Through that dialogue, the World Food Programme shared the LDS Church First Presidency's statement on food security at their meeting of 33 countries.
"We've never been operating with them at that kind of level before. They've come to us on really big projects in Chad, in Sudan, in Syria and said, 'Can you help with this?' And the church has made really large donations. That's an example of a partnership.
Another example is a budding partnership between UNICEF, the United Nations charity for children, and the Primary, the church's organization for children. Sister Jean Bingham, first counselor in the Primary General Presidency, traveled with Eubank last month to the Bidi Bidi refugee camp in Uganda, where 260,000 people live. The camp opened in mid-2016.
Older camps often fare worse, Eubank said. "Only 1 percent of the refugees get resettled," Eubank said. "So 99 percent of them are in camps, and lots of them, more than half of them, are in forgotten camps that happened 20 years ago that nobody is paying any attention to.
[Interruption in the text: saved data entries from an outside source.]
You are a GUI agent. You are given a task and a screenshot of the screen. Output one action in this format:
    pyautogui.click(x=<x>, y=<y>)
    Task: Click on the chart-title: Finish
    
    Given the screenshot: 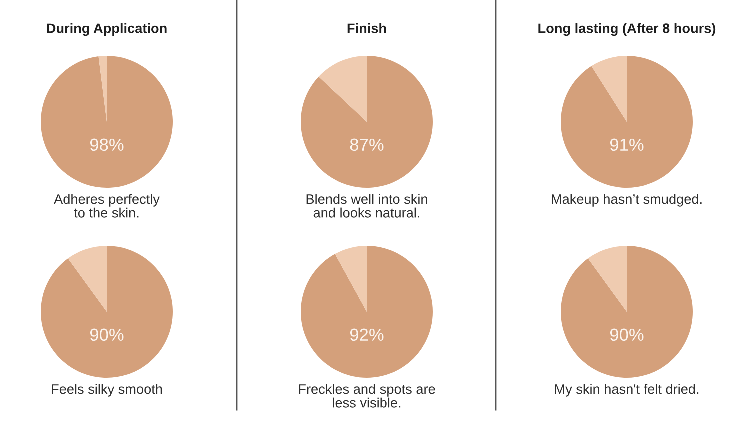 What is the action you would take?
    pyautogui.click(x=367, y=28)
We've started to take a real interest in those camps. Some have been there for a long, long time. (Their) sanitation is bad, their health care is poor; nobody's paying attention because the media has drawn resources to the latest crisis. So LDS Charities is really looking to see what we can do in the forgotten camps to see if we can relieve some of that suffering."
Sister Burton said LDS Church women's leaders felt pressure not to add stress to Mormon women's lives.
"That was one of our biggest concerns. We really tried to articulate that you do what you can within your own circumstances, and we hope that has resonated enough that people aren't feeling so heavily burdened but gives them a spark if that's what they need to get going."
She asked a reporter if it was possible to print "Thank you" in large type across the page.
"I'm so proud of my sisters, really," she said. "I think it just brings back the notion that there's something good within all of us and we have a need to reach out to others, and it doesn't necessarily have to be a member of the church.
"We all have goodness within us, and so I would say just 'Thank you, thank you, thank you for responding to the tuggings of your heart, and keep up the good work, because the ones that are blessed are the ones that participate. Sometimes you wonder who's at the best end of the deal, is it the ones that are giving or is it the ones that are receiving? I think it's both."